空を見上げれば、綺麗な青空が広がっていた。
下を見れば、きれいな花が咲いていた。
ここは、私のお気に入りの丘。
私の住んでいる小さな村と、戦場の中間地点。
「…そろそろ帰らなきゃ」
丘から村までの道のりをゆっくりと歩く。
ひゅう、と冷たい風が吹く。
…今日の夕飯は温かいものにしようかな。
村に着くと、友達と、そのお母さんがいた。
友達の子は私に気付いて手を振る。そのせいで、お母さんも私に気がついたみたいで。
私はにこっ、と笑って手を振る。
お母さんはぎこちなく笑顔を向けて、友達の子はお母さんの服のすそを掴んで手を振る。
そんな軽い挨拶を済ませて家の戸をあける。
「…ただいま」
誰もいない家に、私の声だけが虚しく響いた。
日も傾いて、夕方になった頃、私は台所で夕飯の準備をしていた。
しばらくすると玄関の方で戸をあける音がした。
「…!」
ぱたぱたと軽い音を立てて廊下を走る。
「おかえりっ、お兄ちゃん」
「あぁ、ただいま」
所々に赤黒く染まった包帯を巻いて、にっこりと笑って言うのは、私のたった一人の家族。
高杉晋助、お兄ちゃん。
お兄ちゃんは攘夷志士として戦場で天人と戦っている。
戦の間は、向こうにある仮屋で同じ仲間の人と生活してるみたいで、家には帰ってこない。
その間は私は家に1人だった。
こうやって、戦の間に帰ってくるお兄ちゃんをずっと待ちながら。
「、腹へった」
「その前に怪我の手当てしなきゃ駄目!」
お兄ちゃんの腕に巻いてある包帯は、どれも適当に巻いたって感じのものばかり。
むしろ所々傷が見えるんだけど!
「もー、これ自分で巻いたの?」
「戦場にこういうのできるような奴ァいねーからな」
「じゃあ私行ってあげ「駄目だ」
言い終わる前に即効で切り捨てられる。
…実は前にも聞いたんだよね。
1人で家にいるよりも、そっちの仮屋の方が、賑やかだろうから行ってみたいのに。
「なんでよー」
「ばか、あんな男だらけのところへ行かせられるか。…特にあいつらには絶対会わせたくねぇ…!」
腕を私に預けつつぶつぶつと呟く。
私も私で文句を呟きながら包帯を丁寧に巻いていく。
小傷に絆創膏を貼って、救急箱のふたを閉じる。
「はいっ、終わり!じゃあ夕飯温め直すから、ちょっと待ってね」
「ああ。ありがとな」
救急箱を片付けてから台所へ戻る。
そして作ってあった料理を温めなおして、机に並べる。
あぁ、久しぶりだな、こうやってお兄ちゃんと夕飯食べるの。
「ね、お兄ちゃん。
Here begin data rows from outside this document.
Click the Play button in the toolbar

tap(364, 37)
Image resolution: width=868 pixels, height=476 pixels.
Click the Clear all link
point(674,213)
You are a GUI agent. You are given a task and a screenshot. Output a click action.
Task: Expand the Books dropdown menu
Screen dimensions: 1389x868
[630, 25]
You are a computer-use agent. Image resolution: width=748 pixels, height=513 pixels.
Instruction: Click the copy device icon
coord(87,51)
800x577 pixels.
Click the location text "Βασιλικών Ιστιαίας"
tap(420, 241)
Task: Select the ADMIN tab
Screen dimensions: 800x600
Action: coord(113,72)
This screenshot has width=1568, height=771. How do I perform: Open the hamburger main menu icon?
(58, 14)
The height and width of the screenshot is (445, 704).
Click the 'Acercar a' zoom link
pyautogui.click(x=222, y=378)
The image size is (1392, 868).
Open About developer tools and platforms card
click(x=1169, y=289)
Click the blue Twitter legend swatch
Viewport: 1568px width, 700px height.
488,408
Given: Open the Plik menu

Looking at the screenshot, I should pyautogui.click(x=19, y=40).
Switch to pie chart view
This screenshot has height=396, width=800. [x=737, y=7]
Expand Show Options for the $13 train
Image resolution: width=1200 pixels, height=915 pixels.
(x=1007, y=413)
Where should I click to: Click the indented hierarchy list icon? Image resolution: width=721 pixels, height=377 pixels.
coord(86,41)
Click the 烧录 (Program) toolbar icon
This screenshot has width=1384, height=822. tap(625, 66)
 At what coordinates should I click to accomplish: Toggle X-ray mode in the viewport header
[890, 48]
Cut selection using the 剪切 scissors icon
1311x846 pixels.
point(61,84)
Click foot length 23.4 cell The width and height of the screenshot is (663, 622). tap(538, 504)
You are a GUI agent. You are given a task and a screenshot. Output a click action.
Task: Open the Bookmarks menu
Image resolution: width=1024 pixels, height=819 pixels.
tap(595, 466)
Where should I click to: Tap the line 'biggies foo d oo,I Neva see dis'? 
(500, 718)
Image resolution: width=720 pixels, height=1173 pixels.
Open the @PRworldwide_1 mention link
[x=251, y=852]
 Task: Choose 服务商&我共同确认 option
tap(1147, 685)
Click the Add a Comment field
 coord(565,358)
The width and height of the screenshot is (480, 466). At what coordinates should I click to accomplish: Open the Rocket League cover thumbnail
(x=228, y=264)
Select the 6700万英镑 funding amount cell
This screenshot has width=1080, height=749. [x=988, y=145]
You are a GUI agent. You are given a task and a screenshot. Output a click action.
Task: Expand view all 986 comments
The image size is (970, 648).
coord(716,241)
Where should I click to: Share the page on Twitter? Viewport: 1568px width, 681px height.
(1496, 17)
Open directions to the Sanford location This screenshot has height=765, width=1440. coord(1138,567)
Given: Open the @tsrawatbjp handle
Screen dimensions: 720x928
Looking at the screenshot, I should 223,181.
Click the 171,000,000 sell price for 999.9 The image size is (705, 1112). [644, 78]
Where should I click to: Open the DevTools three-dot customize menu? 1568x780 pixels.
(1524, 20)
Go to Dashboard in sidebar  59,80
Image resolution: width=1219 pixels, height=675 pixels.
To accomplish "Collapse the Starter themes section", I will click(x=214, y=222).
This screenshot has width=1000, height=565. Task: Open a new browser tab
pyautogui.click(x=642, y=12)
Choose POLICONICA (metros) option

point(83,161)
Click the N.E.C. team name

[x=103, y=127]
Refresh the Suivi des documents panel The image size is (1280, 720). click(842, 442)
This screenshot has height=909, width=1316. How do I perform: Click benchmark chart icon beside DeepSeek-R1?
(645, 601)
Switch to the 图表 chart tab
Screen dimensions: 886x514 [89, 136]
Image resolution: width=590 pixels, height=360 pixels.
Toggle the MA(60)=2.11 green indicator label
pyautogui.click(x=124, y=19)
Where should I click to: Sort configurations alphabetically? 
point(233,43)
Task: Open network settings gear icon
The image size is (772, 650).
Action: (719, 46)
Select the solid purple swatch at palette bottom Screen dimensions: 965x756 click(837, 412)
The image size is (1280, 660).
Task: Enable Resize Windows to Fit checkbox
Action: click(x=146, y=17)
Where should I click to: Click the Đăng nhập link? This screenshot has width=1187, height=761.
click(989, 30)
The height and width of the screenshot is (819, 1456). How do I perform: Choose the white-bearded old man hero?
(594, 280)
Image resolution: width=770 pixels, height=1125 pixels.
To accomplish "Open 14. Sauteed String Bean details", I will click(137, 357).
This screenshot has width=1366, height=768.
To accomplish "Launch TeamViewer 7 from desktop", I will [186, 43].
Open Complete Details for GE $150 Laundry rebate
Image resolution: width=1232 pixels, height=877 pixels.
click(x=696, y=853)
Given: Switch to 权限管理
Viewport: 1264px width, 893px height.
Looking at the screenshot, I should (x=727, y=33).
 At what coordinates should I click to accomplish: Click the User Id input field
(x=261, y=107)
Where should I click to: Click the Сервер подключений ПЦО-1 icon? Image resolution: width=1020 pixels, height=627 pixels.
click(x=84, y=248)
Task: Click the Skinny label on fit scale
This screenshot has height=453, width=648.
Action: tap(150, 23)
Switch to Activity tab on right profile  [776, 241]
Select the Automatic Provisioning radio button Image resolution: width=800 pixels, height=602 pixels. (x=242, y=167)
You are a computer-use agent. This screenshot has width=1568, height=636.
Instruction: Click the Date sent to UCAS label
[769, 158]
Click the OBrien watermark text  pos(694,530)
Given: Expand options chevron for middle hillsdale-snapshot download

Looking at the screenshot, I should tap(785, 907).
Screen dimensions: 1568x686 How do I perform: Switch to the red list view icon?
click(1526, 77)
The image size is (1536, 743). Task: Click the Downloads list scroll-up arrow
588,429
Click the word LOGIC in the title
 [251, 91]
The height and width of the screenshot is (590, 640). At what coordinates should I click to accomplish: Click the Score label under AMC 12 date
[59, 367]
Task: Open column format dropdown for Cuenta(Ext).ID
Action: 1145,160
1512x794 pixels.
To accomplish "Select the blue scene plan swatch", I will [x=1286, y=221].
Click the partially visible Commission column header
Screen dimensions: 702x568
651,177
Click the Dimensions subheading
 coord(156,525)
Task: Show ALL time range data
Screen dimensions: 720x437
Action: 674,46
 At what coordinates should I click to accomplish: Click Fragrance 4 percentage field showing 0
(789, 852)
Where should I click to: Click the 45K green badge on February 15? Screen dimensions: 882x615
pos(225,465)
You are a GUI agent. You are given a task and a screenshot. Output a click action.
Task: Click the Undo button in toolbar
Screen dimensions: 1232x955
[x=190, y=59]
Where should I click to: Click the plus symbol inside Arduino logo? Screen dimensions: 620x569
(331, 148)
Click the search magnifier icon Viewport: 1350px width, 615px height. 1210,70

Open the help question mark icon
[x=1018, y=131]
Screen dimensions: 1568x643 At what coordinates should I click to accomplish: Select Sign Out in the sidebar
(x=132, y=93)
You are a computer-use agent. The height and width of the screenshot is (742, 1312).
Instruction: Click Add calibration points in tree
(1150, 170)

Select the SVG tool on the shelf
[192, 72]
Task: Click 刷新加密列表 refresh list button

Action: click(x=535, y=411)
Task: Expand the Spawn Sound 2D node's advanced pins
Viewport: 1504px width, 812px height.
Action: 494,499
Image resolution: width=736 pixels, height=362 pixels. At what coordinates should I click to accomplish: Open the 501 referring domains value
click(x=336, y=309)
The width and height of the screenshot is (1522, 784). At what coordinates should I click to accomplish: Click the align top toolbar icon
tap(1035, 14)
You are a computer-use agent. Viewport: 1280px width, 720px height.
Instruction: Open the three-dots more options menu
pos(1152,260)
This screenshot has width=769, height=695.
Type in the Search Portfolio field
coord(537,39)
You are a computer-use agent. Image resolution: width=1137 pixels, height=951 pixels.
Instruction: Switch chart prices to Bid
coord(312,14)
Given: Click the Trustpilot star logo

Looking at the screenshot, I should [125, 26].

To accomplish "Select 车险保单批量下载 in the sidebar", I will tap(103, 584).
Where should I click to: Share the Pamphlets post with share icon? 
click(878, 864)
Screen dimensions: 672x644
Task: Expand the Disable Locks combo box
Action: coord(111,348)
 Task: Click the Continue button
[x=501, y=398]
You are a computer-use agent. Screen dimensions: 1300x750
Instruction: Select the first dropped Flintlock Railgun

今度はいつまでいられるの?」
「近いうちにでけェ戦があるだろうから…また少ししかいられねーな…」
「そっか…。でも、それまではこっちに居られるんだよね?」
「あぁ」
もぐもぐ、と私の作った料理を食べながら喋る。
「あぁ、それでだが…昼間は向こうに行かなきゃならねーんだ」
「…えーっと…鍛錬?」
「そういうこった」
みるみるうちにお皿の上のおかずが無くなっていく。
いつも1人で食べていた時よりも、早く片付いていく。
「そっか、頑張ってね」
「ああ」
夕飯も食べ終えて、お風呂に入って、布団を敷いて。
いつもは1人分だけど、今日からは2人分。
やることの量は増えたけれど、どこか嬉しく感じていた。
「」
「ん?」
やることを済ませて、夜空を見ていたら後ろから名前を呼ばれた。
「今日からは、俺が居るから。…昼間はしょうがねーけど」
「うん。…頑張ってね、お兄ちゃん」
「お前が心配しなくていいくらい、強くなってやるよ」
「うんっ!」
にっこりと笑って、お兄ちゃんは私の髪を撫でる。
久しぶりな感覚に嬉しさを感じながら、布団に入った。
つかの間の休息
(明日の朝ごはんも気合入れなきゃ。お昼は…いつもの丘で食べようかなぁ)
あとがき
シリアスになりそうな雰囲気がものすごいですね!でも管理人楽しんでます!(おい
苦手な人、または一話を読んで「ぎゃああ無理!」って感じた方はブラウザ閉じてくださいね。
あと補足。この頃まだ高杉さん両目見えてます。